Los avances en la promoción y la protección de los derechos humanos se realizan siempre contra la corriente. Cada logro humanitario necesita ser protegido contra las tendencias regresivas o la inercia de los estados mediante la constante discusión y los nuevos avances. Algunos bloques regionales que hasta hace poco fueron bastiones de la agenda humanitaria comienzan a adoptar posturas conservadoras. El fenómeno de la migración internacional y el tratamiento de las medidas de asilo y refugio son hoy un ejemplo paradigmático de esta perturbadora tendencia.
El mundo presencia un momento particularmente álgido en materia de migraciones de enormes contingentes de población principalmente empobrecida. Las causas son múltiples, pero las principales son los conflictos armados (principalmente en Siria y en diversos territorios de África) y los estragos del cambio climático. Los conflictos son un factor de expulsión por la violencia que la población experimenta y porque destruyen los medios de vida y hunden a la gente en la miseria. Otro tanto ocurre con el cambio climático. En América Latina, el fenómeno migratorio más grande se origina en la profunda crisis política y económica de Venezuela.
La persona migrante es particularmente vulnerable. Huye de la precariedad a la incertidumbre, y escapa a la zozobra material solo para caer, posiblemente, en un limbo jurídico en el territorio de llegada. Los derechos humanos del migrante se encuentran siempre bajo riesgo.
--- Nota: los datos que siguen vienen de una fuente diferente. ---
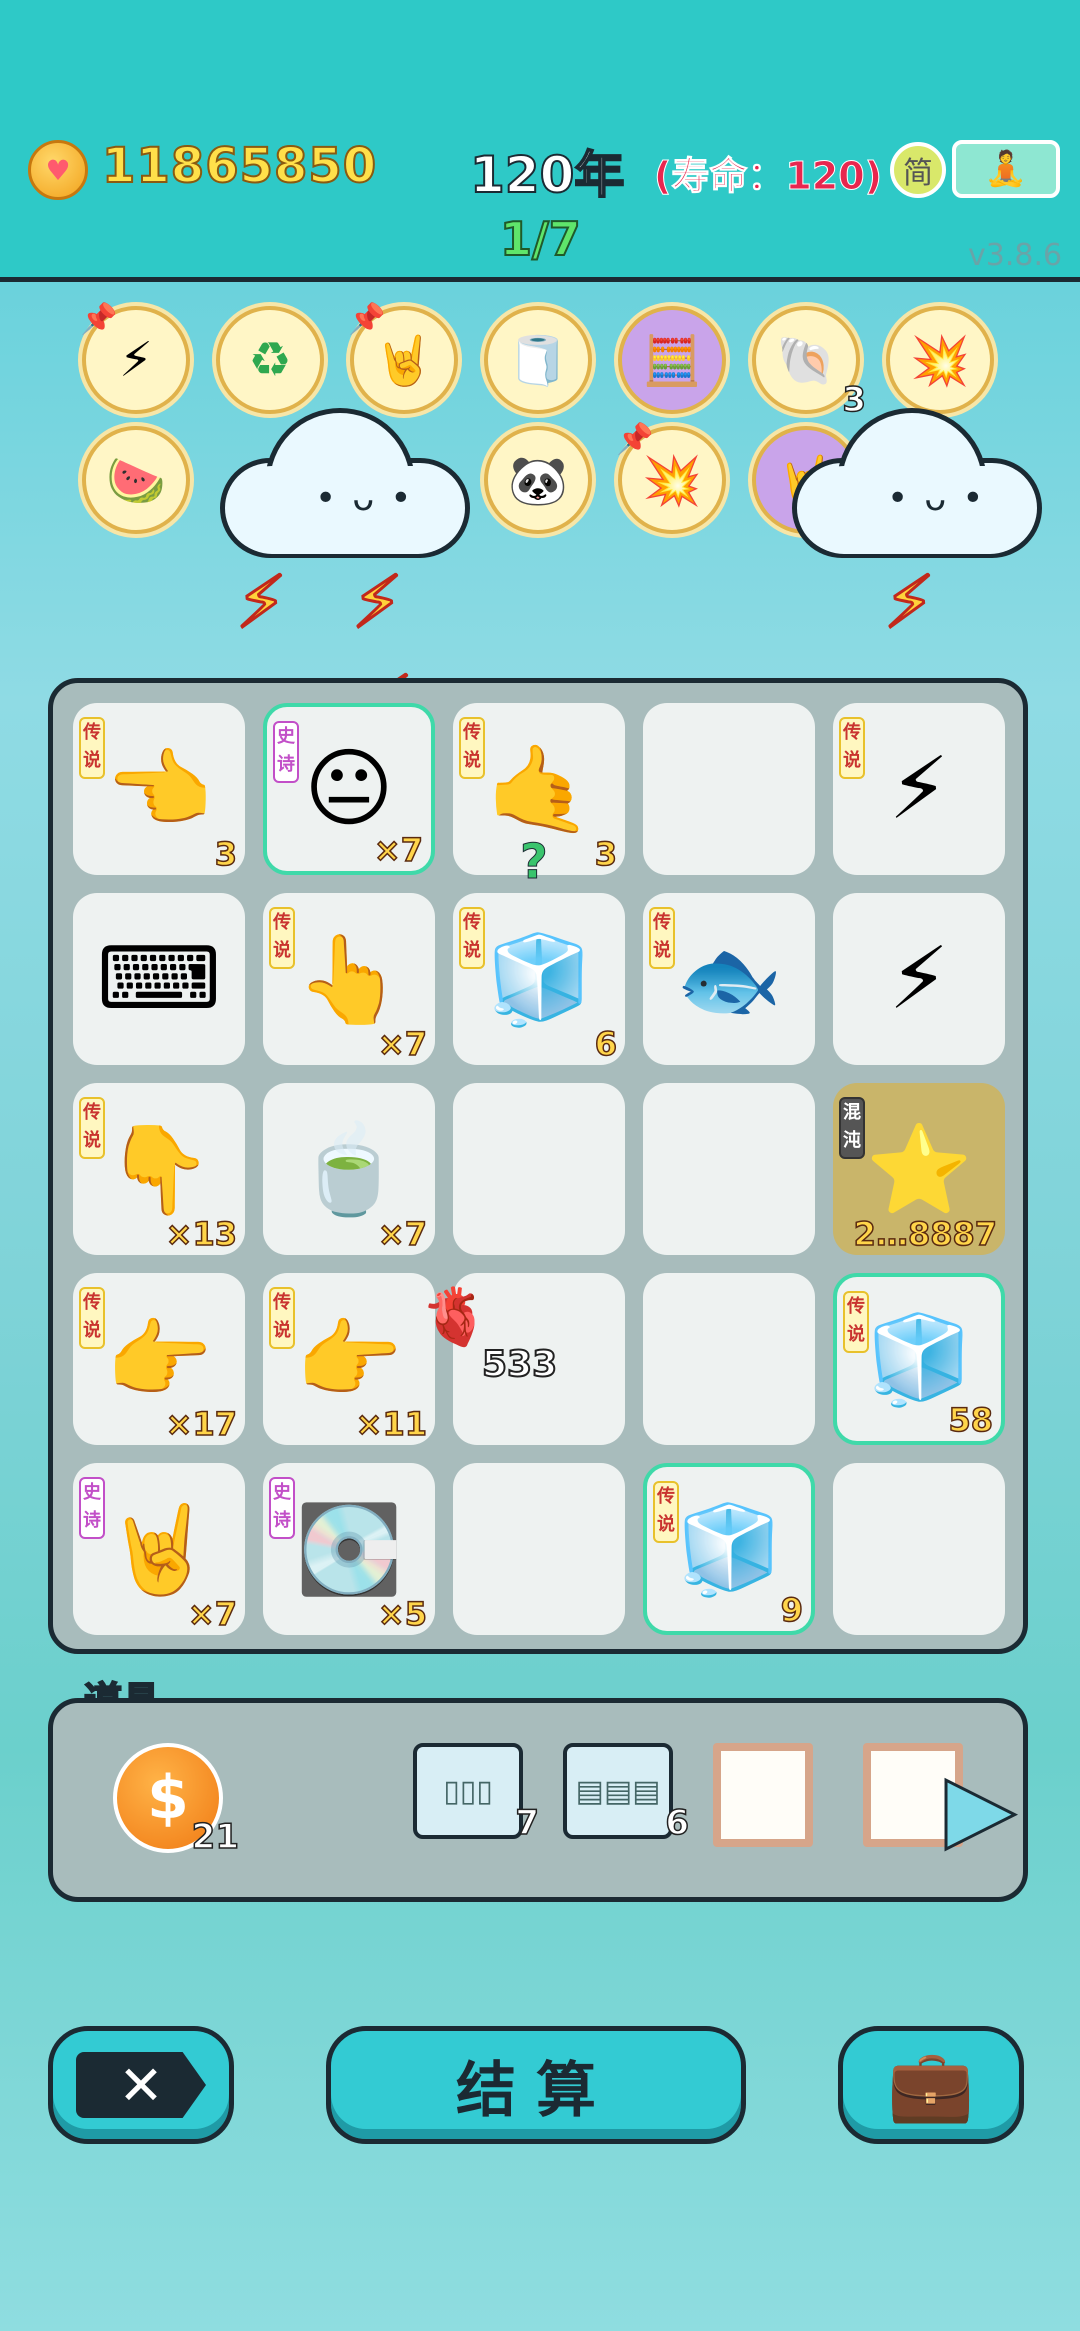 The height and width of the screenshot is (2331, 1080). Describe the element at coordinates (540, 239) in the screenshot. I see `stage-progress: 1/7` at that location.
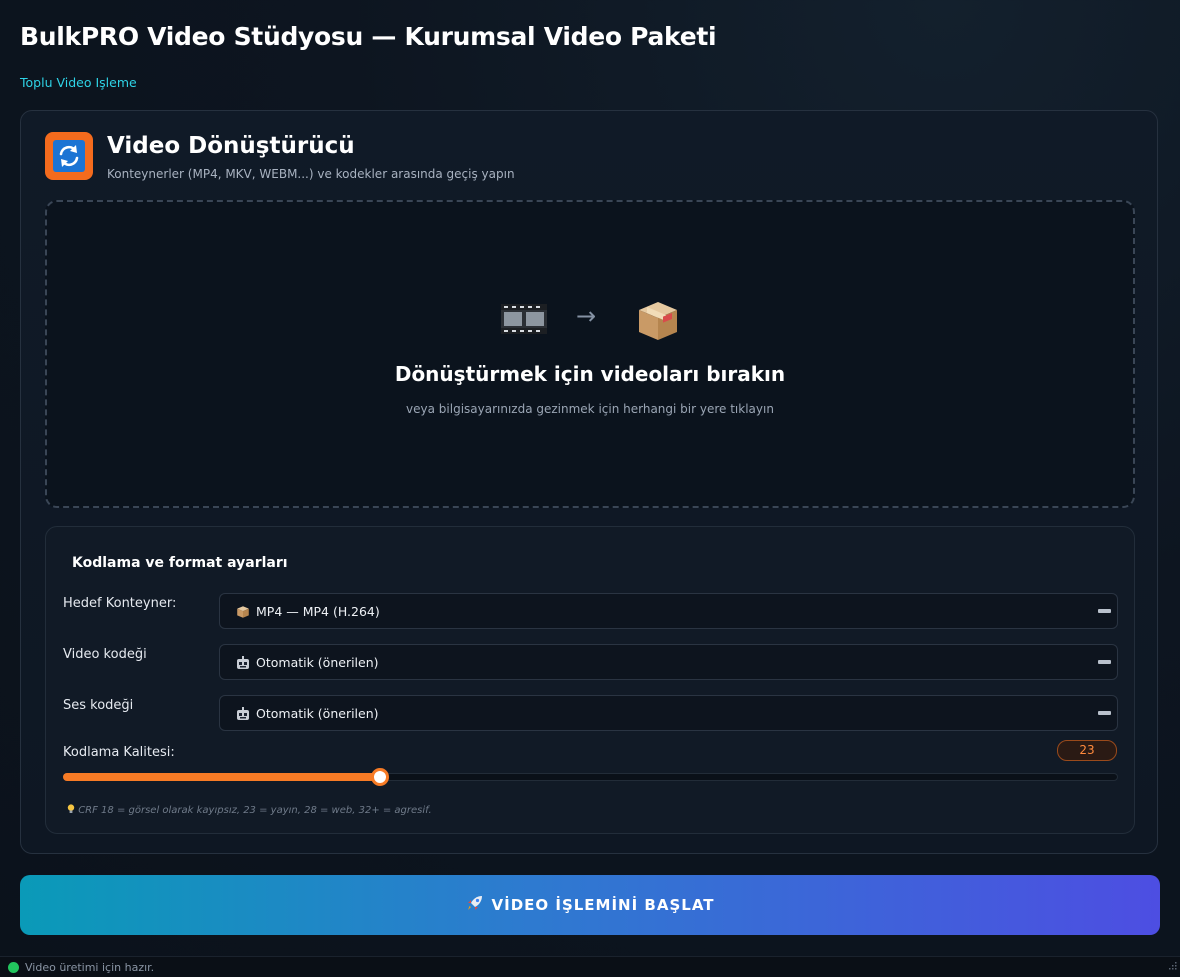 Image resolution: width=1180 pixels, height=977 pixels. Describe the element at coordinates (120, 604) in the screenshot. I see `container-label: Hedef Konteyner:` at that location.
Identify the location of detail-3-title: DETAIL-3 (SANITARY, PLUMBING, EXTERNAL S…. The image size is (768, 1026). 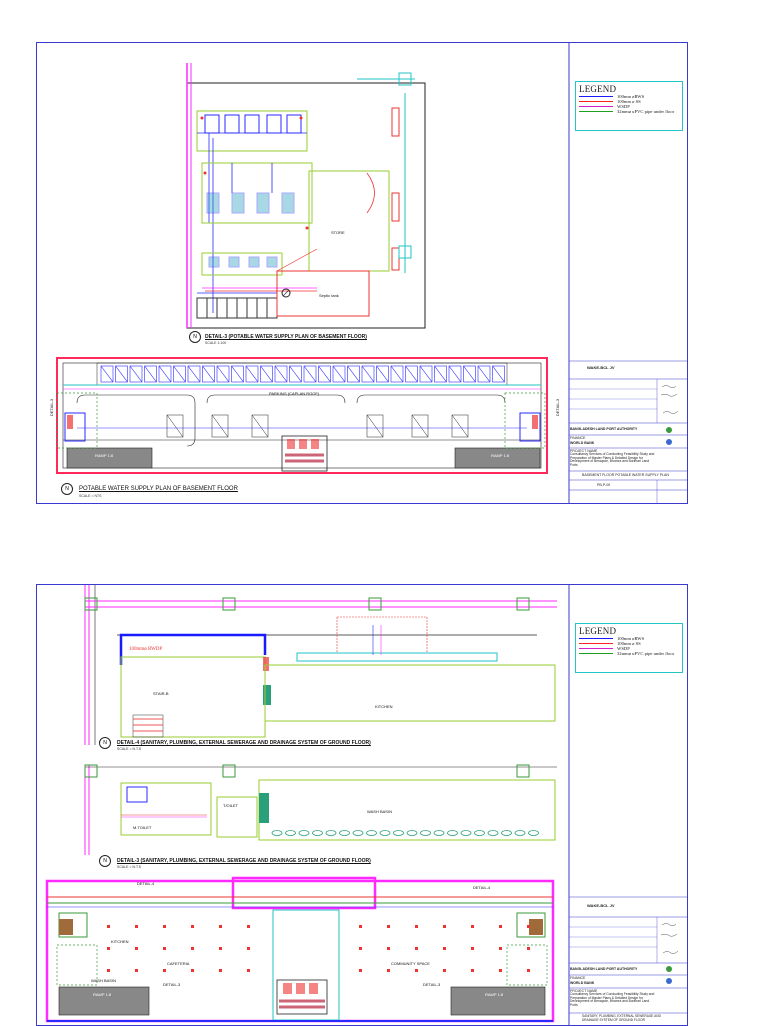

Frente a esa realidad –no novedosa, pero sí más aguda hoy–, la comunidad internacional ha forjado consensos y ha adoptado compromisos humanitarios. El acuerdo fue ofrecer seguridad jurídica y garantías de que los derechos fundamentales del migrante serían respetados. Esto, desde luego, se conseguía desde una óptica realista, no ilusoria, en la que se procuraba el mejor equilibrio entre los principios y las dificultades de un Estado para absorber grandes contingentes humanos en plazos cortos. En rigor, los procedimientos jurídicos claros son también un factor de eficiencia y orden para las políticas migratorias de cada país. Mediante ellas, la crisis puede ser afrontada con políticas públicas que no solo permitan el ingreso de la población extranjera, sino que también faciliten su inserción ordenada.
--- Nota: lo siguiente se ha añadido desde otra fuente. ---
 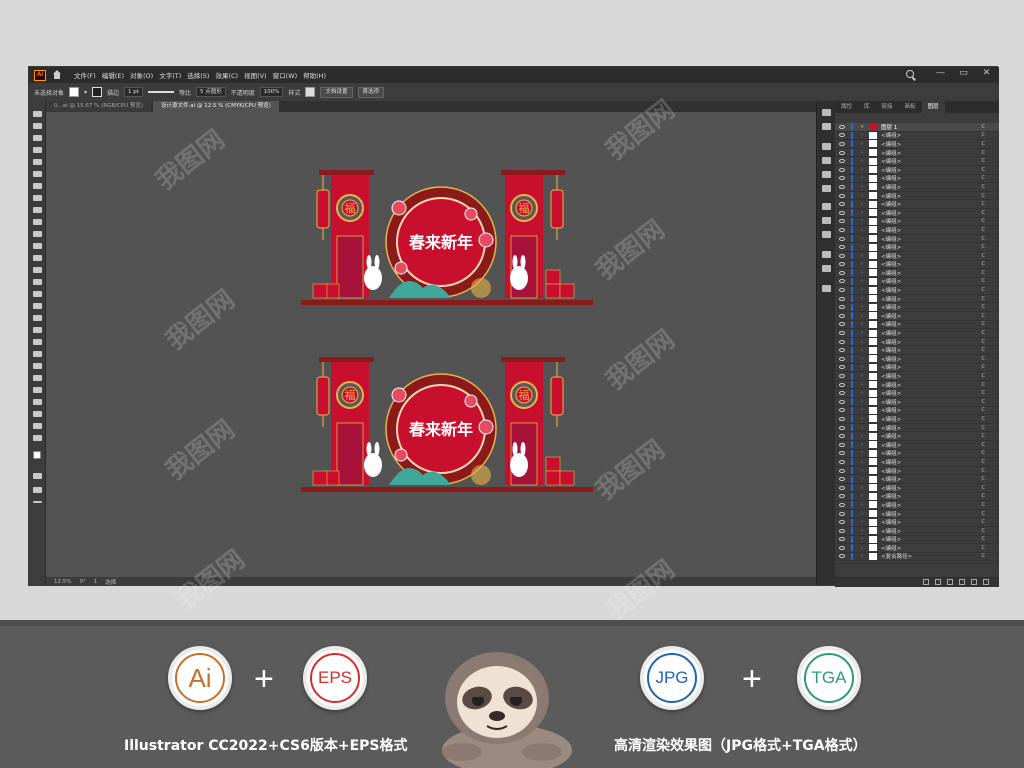 I want to click on symbols-icon, so click(x=826, y=188).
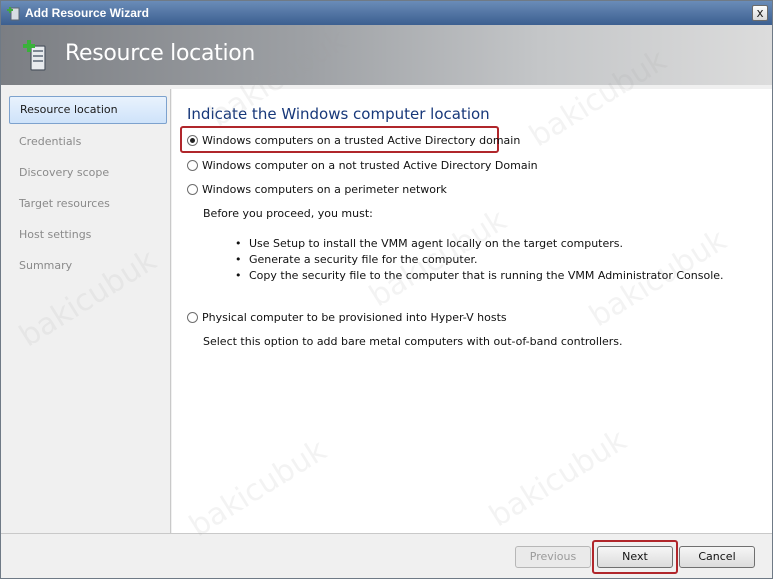 This screenshot has height=579, width=773. What do you see at coordinates (88, 142) in the screenshot?
I see `sidebar-item-credentials: Credentials` at bounding box center [88, 142].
No obstante, esa orientación está siendo erosionada ante la conquista de un paradigma “securitario” en medio de un nuevo clima político. En el espacio europeo, las medidas para disuadir el ingreso de inmigrantes mediante el uso de la fuerza ganan espacio. Se tiende cada vez más a incriminar al ingreso ilegal de extranjeros, se incrementa la detención arbitraria de inmigrantes y se expanden las medidas de expulsión perentoria.
En América Latina, y en relación con la migración venezolana, nuestro país parece insertarse en esa regresión. Tras una política inicial de apertura (si bien poco organizada) el Perú ha dado pasos en el sentido contrario, con disposiciones que colocan a la población migrante en una situación jurídica vulnerable. Algunos de estos son la adopción del requisito de pasaporte (un documento difícil de conseguir en Venezuela), la introducción de la visa humanitaria, la limitación de la figura de la “excepción humanitaria” y algunos cambios restrictivos en los procedimientos de asilo, a lo que se suma la precariedad material de las instalaciones destinadas a la población de los migrantes venezolanos. Este giro también ha sido verificado en Chile y Ecuador.
Lo que sucede en materia de migraciones es solamente un ejemplo, entre tantos, de lo señalado inicialmente. El avance de los derechos humanos, si bien aplaudido en el lenguaje oficial, requiere de una cotidiana afirmación y defensa. Es fuerte la tendencia de los gobiernos a excusarse invocando sus propias limitaciones y está muy asentada la idea de que, en materia de derechos, lo mínimo es lo suficiente. Esa idea debe ser sometida a examen. En materia de derechos humanos, no avanzar es retroceder.